MRI検査の安全勧告および安全ガイドライン

  • MRIスキャナーの静磁場強度は0.2、1.0、1.5テスラに限ります。これ以外の磁場強度は避けてください。他の磁場強度でMRIを実施した場合、患者が負傷したりインプラントを損傷したりする可能性があります。
  • 埋め込み手術後6ヶ月以内のMRI検査は避けてください。6ヶ月経たないうちにMRIを行った場合、インプラントがずれたり損傷したりする可能性があります。
  • インプラントマグネットの下に位置する骨には、5 N(約0.5 kgの重力)に耐えられるよう、最低でも0.4 mmの厚みが必要です。MRI検査ではインプラントマグネットに回転力が加わり、回転圧力を生じます。そしてマグネットは力線に合うように動こうとします。その結果インプラントの両端に加わる力は、頭蓋骨と皮弁によって相殺されます。よって、インプラントマグネットの下に位置する骨には、この力に耐えられるだけの厚さが必要になります。
  • 患者のインプラントに損傷がある場合、MRI検査は実施できません。これを無視した場合、患者を負傷させる危険があります。


安全ガイドライン

  • MRI検査室に入る前に、患者はインプラントのすべての外部装置(オーディオプロセッサ、アクセサリーなど)を外さなければなりません。磁場強度が1.0または1.5テスラの場合、弾性包帯をインプラントを覆うように装着します。弾性包帯は伸縮素材で、頭部を3周以上ぴったり巻けるような包帯になります(図A参照)。包帯は、痛くない程度にしっかり留めます。
  • 頭部の向きは、1.0および1.5テスラのMRIでは、頭の縦軸をMRIスキャナーの主磁場に対して平行にします。例えば、仰向けで頭を真っ直ぐに保つような体勢です。患者は頭を横に向けたり曲げたりしてはいけません。部分的にインプラントマグネットに減磁が生じる可能性があります。0.2テスラの場合は特に指定の向きはありません。
  • 通常操作モードのみ使用可能です。スキャン中、患者にはカチカチ音やビープ音が聞こえることがあります。MRI検査前には、患者へ十分なカウンセリングを行います。比吸収率(SAR)およびスルーレートを下げることで、このような音の抑制や強度の軽減ができます。
  • 画像アーチファクトが生じます(図B参照)。
  • 頭部以外の体の部位(膝など)を検査する場合も、以上の指示に従ってください。
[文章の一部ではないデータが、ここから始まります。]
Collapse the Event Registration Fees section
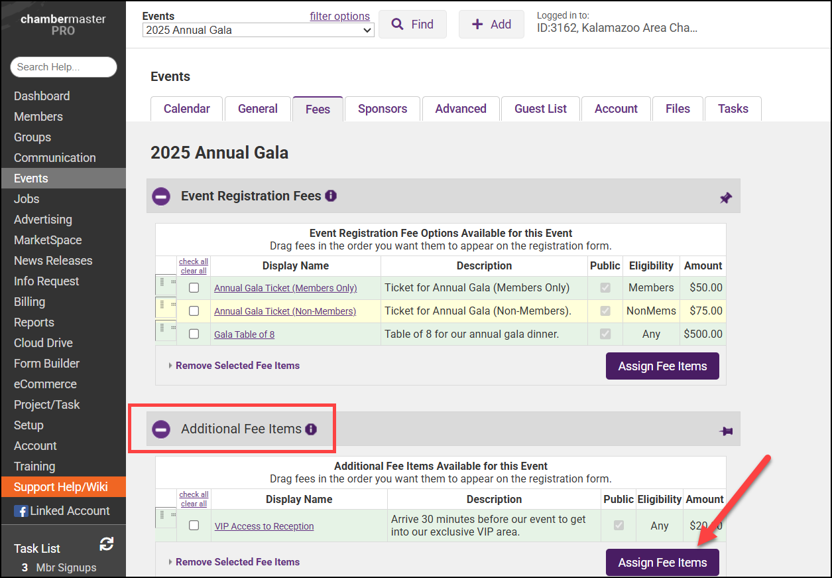 pyautogui.click(x=161, y=196)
下肢を検査する場合は、インプラントマグネットの減磁リスクを最小限に抑えるため、MRIスキャナーには患者の足から入れることを推奨します。
  • 以上の指示は、両耳に人工内耳を使用している患者に対して適用されます。

 

MRI検査の安全条件と安全ガイドラインに従わない場合、インプラントを損傷し患者に害を及ぼす可能性があります。